Elle écrase sa cigarette sur la Mort gravée à l'encre noire d'un passé difficile. Le tatouage rebelle d'une enfance suicidée à l'aiguille infectée. La brûlure déchire la mâchoire squelettique, et lui impose alors un étrange sourire. Même la faux a coulé son obscur tranchant sur le bout de sa peau qui ne sait plus souffrir. La pluie neuroleptique lui a lavé ses larmes dessalées et elle vomit la nuit en somnifère dans son morbide ennui. Quelques pages arrachées d'un vieux conte de fées, gisent ensanglantées dans le fond de son coeur. Le reste du bouquin a parsemé ses cendres sur les regards crevés des autres endormis.
Et lui…
Il est le seul à savoir la toucher. Souvent, il camisole son désir pour la tenir simplement serré contre lui. Ses mains ne cherchent que la douceur de ses cheveux, pourtant cassés à force de se les arracher. Son odeur même l'enlace dans les profondeurs de son rêve. Son cerveau assassiné à grand coup de médicaments bleutés, laisse parfois passer un rayon de lumière où il s'entend l'amant heureux aux embrasses d'une mer sensuelle.

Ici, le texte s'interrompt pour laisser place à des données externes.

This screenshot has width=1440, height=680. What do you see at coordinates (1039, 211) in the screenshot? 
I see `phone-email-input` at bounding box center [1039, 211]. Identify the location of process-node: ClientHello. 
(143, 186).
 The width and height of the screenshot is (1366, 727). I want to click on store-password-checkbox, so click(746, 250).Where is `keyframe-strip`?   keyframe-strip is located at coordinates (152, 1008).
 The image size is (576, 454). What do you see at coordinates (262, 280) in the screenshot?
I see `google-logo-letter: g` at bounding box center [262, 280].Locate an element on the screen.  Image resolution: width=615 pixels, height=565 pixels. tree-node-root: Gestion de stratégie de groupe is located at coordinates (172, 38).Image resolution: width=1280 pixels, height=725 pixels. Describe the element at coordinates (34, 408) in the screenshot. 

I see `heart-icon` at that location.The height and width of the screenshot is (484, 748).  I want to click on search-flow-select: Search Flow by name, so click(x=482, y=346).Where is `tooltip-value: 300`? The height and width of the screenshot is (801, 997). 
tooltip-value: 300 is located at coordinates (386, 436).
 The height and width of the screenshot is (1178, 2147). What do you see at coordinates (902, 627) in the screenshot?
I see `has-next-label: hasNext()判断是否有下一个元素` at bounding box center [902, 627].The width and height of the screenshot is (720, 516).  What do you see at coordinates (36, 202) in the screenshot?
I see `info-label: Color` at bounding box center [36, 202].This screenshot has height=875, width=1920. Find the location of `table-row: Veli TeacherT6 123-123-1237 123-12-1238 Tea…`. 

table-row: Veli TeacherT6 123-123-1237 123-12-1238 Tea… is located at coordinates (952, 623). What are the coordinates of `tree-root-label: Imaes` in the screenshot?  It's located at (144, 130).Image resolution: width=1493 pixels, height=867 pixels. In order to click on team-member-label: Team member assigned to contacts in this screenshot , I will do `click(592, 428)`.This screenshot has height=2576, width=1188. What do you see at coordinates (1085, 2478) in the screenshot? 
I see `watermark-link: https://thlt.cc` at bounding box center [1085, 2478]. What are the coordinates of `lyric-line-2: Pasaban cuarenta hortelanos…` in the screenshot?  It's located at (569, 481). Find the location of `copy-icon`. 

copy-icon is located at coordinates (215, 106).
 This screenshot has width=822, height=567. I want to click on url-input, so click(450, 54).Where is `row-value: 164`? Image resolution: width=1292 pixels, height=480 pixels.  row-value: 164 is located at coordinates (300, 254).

Et ses longues années à fouler le carrelage trop blanc de l'asile, comme un fantôme errant au milieu d'un cimetière sans bruits, l'emportent chaque jour un peu plus jusqu'au néant abyssal, où son corps de pantin se caresse impudique, aux flammes de la bête.
Il la regarde écraser sa troisième cigarette sur un bout de peau encore vierge, à l'intérieur d'une cuisse, qui jadis, était blanche. Il voudrait ressentir cette douleur qu'elle ne semble plus éprouver. Mais elle n'a plus mal comme il n'a plus peur.
Ce soir, sa lune s'est pendue au fil de ses étoiles.
Et demain, quand Sonia, Robbie, Chloé et les autres, cesseront de crier l'obscurité et joueront la lumière sur les chemins du vieux parc, les oiseaux chanteront le printemps sur les branches du saule qui coulera son ombre sur un autre elle, un autre lui… Perdus dans leur délire onirique.